Mainstream newspapers such as
The Times and
Daily Mail are keen to point out that a pencil and paper is one of the better methods in question, but in at least one category doing nothing at all proved better than both.
Lieury took a group of 67 youngsters and split them into four groups. The first two did seven-week memory courses on the DS (neither
The Times nor the
Mail wants to tell us on which games), one group did pencil and paper tests while another did nothing outside their normal routines.
The most damning result for the DS test was in memory tests.
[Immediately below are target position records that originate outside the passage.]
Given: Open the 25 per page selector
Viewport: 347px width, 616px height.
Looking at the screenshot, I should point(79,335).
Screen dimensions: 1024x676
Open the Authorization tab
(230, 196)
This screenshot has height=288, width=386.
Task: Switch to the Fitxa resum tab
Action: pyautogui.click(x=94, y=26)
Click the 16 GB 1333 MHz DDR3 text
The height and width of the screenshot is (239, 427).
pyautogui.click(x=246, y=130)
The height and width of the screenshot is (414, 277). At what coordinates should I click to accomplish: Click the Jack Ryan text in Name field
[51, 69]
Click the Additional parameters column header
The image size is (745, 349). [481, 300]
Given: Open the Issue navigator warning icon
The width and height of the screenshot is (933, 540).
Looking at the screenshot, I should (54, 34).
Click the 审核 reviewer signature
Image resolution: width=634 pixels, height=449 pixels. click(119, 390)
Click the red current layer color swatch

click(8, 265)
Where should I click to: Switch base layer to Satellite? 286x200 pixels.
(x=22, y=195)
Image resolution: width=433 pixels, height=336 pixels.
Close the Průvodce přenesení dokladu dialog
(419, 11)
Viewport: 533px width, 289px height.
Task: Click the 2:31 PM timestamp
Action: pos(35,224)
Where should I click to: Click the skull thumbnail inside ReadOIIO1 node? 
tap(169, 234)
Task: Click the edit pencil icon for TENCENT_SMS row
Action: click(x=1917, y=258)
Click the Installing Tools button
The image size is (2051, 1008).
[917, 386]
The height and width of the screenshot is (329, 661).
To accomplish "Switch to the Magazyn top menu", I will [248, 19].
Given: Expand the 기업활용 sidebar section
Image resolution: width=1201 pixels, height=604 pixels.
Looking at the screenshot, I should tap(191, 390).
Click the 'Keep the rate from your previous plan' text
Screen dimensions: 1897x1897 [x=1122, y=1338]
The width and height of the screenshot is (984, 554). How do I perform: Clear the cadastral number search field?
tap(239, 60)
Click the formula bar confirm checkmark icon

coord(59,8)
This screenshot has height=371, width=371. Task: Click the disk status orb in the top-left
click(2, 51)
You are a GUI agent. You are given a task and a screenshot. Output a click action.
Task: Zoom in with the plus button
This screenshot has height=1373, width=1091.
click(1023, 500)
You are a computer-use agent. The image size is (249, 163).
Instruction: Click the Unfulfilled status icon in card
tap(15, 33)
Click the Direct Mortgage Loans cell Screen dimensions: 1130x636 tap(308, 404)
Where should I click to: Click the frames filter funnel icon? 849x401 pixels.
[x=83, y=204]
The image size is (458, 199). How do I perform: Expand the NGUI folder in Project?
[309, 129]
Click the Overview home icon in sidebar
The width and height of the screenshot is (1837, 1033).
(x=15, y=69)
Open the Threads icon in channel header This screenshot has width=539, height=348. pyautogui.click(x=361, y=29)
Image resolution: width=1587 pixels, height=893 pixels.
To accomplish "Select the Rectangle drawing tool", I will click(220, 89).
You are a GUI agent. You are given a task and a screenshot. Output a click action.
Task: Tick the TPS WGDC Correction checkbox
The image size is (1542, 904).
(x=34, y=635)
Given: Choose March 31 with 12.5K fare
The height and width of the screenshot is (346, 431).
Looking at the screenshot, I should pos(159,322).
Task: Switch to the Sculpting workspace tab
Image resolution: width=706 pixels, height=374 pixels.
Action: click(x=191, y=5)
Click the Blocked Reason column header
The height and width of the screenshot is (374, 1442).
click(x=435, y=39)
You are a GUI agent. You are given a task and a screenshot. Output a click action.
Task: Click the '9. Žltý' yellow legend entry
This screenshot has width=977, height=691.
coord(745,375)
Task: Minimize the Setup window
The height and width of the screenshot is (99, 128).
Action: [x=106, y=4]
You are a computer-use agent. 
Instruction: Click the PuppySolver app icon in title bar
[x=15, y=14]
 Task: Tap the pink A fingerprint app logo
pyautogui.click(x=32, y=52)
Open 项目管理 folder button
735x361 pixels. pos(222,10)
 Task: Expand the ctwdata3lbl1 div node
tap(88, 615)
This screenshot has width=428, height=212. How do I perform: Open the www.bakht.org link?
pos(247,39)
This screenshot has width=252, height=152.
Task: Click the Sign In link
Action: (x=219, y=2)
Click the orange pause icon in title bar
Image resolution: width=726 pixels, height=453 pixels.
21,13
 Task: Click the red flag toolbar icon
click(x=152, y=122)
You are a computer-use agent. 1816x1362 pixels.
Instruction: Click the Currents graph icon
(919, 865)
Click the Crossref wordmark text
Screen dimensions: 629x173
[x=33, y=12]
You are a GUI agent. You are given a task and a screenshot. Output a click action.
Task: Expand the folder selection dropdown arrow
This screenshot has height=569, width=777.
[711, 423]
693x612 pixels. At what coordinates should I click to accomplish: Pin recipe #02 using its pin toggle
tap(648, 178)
After the DS course the kids were apparently 17% worse, while pencil and paper users were 33% better.
In logic tests, however, Nintendo kids and their old school pals both registered a 10% improvement. Their lazy peers who did nothing unusual, however, improved by 20%! Makes you wonder about the testing, eh?
In Maths tests, Nintendo kids improved 19% - the same as the pencil and paper users and 1% better than the idlers.
In his book due later this month,
Stimulate Your Neurones, Lieury writes, “There were few positive effects and they were weak. Dr Kawashima is one of a long list of dream merchants.”
He does have something nice to say too, however - “The Nintendo DS is a technological jewel. As a game it's fine”, he uttered, before going on to state, “But it is charlatanism to claim that it is a scientific test.”
So what should we take from this? Possibly that
Brain Training won't change your life? Maybe that 67 'youngsters' isn't exactly the largest sample ever used in research, nor seven weeks a long period? We could even examine that fact that the good doctor has a book,
Stimulate Your Neurones, coming out next month, and along with the newspapers... we've just publicised it as well. Damn his professorial cleverness!